━━━━━ INFORMATION PROVIDED

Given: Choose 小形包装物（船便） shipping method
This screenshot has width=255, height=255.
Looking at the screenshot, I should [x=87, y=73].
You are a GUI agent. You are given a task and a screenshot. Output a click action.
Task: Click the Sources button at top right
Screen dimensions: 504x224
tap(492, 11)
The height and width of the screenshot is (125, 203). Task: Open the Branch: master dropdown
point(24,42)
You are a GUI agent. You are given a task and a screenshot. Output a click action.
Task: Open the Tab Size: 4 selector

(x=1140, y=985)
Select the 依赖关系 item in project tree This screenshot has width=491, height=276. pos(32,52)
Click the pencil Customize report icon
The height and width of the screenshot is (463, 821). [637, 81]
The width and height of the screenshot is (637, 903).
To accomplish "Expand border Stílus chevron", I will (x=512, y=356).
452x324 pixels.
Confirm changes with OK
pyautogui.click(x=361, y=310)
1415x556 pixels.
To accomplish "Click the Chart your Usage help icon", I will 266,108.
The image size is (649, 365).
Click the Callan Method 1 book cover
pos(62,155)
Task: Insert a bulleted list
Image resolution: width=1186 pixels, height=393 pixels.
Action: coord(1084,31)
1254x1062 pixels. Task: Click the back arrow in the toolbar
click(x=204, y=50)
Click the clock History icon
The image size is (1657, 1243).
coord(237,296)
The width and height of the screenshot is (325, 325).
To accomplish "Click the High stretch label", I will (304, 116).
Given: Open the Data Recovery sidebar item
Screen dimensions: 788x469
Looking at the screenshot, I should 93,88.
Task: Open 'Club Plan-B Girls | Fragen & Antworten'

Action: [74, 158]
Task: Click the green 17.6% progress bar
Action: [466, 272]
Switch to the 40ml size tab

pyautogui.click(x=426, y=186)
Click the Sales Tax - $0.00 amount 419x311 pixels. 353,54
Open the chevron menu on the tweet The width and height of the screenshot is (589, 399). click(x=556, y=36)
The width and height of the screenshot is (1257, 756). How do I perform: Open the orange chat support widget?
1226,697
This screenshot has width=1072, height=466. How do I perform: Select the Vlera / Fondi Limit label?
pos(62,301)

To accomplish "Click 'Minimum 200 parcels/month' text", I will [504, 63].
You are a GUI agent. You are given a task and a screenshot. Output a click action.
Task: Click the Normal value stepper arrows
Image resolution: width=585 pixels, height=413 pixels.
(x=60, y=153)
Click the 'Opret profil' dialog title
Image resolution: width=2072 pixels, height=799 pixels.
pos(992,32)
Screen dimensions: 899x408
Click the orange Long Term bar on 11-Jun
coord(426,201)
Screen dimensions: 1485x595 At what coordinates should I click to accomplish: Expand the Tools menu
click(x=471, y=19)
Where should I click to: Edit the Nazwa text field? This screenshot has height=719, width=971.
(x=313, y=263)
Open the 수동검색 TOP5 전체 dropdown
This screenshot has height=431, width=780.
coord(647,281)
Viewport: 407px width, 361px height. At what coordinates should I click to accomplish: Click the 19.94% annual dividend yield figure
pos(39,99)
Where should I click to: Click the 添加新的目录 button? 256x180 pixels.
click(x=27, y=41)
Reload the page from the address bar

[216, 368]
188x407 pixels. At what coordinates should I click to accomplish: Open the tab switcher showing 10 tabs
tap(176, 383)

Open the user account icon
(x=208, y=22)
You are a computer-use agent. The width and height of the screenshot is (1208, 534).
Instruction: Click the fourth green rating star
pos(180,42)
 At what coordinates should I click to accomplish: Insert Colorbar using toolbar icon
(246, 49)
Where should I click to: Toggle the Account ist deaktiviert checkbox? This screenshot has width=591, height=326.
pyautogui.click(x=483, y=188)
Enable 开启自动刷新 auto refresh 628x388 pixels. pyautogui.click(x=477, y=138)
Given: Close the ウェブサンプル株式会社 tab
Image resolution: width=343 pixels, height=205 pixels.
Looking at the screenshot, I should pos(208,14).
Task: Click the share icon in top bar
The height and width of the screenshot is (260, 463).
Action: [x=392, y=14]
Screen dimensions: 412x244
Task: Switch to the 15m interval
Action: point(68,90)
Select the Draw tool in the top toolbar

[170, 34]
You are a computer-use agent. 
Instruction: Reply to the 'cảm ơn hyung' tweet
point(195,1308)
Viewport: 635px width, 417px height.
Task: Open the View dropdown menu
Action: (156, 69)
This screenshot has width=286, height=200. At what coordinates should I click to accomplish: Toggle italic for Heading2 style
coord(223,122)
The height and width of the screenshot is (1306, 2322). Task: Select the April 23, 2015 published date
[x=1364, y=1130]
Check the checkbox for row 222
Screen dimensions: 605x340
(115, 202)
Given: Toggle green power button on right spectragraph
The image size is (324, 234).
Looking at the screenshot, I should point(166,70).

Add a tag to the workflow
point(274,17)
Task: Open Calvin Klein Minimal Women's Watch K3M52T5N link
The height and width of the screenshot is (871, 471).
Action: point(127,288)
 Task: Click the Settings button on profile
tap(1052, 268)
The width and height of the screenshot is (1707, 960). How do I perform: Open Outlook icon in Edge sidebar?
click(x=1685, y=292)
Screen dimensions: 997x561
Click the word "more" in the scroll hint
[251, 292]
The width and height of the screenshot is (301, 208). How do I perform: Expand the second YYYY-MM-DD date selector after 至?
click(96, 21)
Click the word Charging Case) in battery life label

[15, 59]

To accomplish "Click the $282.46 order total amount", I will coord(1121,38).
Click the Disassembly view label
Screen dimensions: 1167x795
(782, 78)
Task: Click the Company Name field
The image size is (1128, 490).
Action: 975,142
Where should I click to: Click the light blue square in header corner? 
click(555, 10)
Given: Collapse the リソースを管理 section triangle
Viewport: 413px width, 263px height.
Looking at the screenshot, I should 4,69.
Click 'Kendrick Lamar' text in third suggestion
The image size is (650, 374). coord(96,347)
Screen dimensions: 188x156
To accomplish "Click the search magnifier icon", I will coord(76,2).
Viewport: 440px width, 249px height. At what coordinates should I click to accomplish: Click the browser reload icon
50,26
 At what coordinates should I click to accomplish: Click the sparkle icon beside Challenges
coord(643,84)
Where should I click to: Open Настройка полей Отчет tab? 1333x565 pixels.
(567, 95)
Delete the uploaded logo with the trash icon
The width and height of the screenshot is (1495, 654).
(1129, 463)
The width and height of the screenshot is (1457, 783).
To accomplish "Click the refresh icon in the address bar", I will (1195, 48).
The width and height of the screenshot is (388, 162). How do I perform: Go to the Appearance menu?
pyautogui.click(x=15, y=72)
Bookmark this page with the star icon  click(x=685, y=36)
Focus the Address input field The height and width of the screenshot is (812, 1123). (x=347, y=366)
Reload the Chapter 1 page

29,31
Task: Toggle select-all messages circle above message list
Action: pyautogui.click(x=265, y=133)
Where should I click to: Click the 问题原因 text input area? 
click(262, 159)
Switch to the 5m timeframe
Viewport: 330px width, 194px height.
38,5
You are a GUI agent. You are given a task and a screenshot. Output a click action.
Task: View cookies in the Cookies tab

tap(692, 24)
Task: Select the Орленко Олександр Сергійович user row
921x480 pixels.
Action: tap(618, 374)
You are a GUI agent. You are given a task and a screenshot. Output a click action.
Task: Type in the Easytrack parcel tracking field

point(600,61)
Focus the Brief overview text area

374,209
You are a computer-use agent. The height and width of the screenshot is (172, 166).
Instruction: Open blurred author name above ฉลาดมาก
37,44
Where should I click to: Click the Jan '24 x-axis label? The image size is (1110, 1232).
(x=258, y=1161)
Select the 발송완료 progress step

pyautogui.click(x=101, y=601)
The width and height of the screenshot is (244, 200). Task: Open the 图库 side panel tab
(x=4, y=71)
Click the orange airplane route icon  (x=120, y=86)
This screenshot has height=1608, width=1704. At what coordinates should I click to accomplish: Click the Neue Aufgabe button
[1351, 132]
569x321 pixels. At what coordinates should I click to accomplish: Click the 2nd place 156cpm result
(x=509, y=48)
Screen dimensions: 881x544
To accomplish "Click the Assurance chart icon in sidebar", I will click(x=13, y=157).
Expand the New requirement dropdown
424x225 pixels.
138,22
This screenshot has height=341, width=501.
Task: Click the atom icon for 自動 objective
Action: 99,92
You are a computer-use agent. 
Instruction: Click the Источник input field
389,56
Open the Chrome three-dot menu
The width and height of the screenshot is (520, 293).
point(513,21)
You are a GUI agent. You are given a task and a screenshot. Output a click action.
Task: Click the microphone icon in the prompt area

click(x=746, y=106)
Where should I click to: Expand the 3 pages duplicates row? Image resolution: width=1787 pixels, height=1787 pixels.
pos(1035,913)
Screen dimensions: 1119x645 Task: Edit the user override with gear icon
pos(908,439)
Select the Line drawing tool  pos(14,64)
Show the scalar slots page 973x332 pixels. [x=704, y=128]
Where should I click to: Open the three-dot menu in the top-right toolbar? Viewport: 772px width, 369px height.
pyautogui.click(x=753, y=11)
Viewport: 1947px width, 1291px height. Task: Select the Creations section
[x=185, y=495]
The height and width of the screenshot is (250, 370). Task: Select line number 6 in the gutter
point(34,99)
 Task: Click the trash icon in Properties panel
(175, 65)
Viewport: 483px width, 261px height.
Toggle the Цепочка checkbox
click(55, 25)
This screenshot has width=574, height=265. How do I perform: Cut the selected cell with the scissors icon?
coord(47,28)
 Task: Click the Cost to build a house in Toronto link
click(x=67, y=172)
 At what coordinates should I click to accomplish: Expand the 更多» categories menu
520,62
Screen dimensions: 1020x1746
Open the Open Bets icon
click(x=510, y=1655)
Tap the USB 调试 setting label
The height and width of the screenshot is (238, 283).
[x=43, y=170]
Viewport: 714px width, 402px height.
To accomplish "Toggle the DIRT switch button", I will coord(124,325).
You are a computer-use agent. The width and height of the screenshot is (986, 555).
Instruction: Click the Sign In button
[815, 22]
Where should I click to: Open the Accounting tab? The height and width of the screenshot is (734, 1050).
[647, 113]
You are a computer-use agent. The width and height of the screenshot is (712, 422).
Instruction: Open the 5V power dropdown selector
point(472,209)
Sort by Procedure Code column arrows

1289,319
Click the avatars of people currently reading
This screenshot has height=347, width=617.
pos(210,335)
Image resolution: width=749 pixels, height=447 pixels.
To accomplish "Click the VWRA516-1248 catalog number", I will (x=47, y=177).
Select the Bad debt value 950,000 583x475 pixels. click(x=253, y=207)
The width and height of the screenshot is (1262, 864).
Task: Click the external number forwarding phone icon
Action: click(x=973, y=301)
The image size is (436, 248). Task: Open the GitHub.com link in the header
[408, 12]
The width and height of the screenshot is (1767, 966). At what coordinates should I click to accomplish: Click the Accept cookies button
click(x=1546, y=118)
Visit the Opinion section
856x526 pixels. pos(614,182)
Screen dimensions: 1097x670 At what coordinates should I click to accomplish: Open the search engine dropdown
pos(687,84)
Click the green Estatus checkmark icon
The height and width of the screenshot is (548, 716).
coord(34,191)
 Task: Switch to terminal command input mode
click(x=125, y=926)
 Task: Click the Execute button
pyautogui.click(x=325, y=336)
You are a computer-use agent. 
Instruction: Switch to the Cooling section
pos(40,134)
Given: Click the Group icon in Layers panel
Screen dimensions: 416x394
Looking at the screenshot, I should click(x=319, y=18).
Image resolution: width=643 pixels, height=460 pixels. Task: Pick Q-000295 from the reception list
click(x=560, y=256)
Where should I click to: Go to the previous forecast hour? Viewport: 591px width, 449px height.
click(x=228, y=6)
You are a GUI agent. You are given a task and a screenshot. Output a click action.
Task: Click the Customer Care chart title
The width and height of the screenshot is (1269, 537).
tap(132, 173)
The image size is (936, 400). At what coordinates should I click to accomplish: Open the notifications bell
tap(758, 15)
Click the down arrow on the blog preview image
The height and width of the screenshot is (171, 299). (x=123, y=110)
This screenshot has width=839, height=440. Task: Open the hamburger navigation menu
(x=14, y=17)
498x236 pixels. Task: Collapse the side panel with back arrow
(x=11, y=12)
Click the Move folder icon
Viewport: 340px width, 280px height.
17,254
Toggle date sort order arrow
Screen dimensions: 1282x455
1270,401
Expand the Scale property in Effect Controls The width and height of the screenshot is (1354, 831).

━━━━━━━━━━

WHAT TO PRODUCE
Update the lines of the material between the line holding "Task: Click the Company Name field" and the line holding "Focus the Address", inclusive, by replacing "icon" with "button" and changing nothing else. Give only those lines.

ANSWER TO THIS TASK
Task: Click the Company Name field
The image size is (1128, 490).
Action: 975,142
Where should I click to: Click the light blue square in header corner? 
click(555, 10)
Given: Collapse the リソースを管理 section triangle
Viewport: 413px width, 263px height.
Looking at the screenshot, I should 4,69.
Click 'Kendrick Lamar' text in third suggestion
The image size is (650, 374). coord(96,347)
Screen dimensions: 188x156
To accomplish "Click the search magnifier button", I will coord(76,2).
Viewport: 440px width, 249px height. At what coordinates should I click to accomplish: Click the browser reload button
50,26
 At what coordinates should I click to accomplish: Click the sparkle button beside Challenges
coord(643,84)
Where should I click to: Open Настройка полей Отчет tab? 1333x565 pixels.
(567, 95)
Delete the uploaded logo with the trash button
The width and height of the screenshot is (1495, 654).
(1129, 463)
The width and height of the screenshot is (1457, 783).
To accomplish "Click the refresh button in the address bar", I will (1195, 48).
The width and height of the screenshot is (388, 162). How do I perform: Go to the Appearance menu?
pyautogui.click(x=15, y=72)
Bookmark this page with the star button  click(x=685, y=36)
Focus the Address input field The height and width of the screenshot is (812, 1123). (x=347, y=366)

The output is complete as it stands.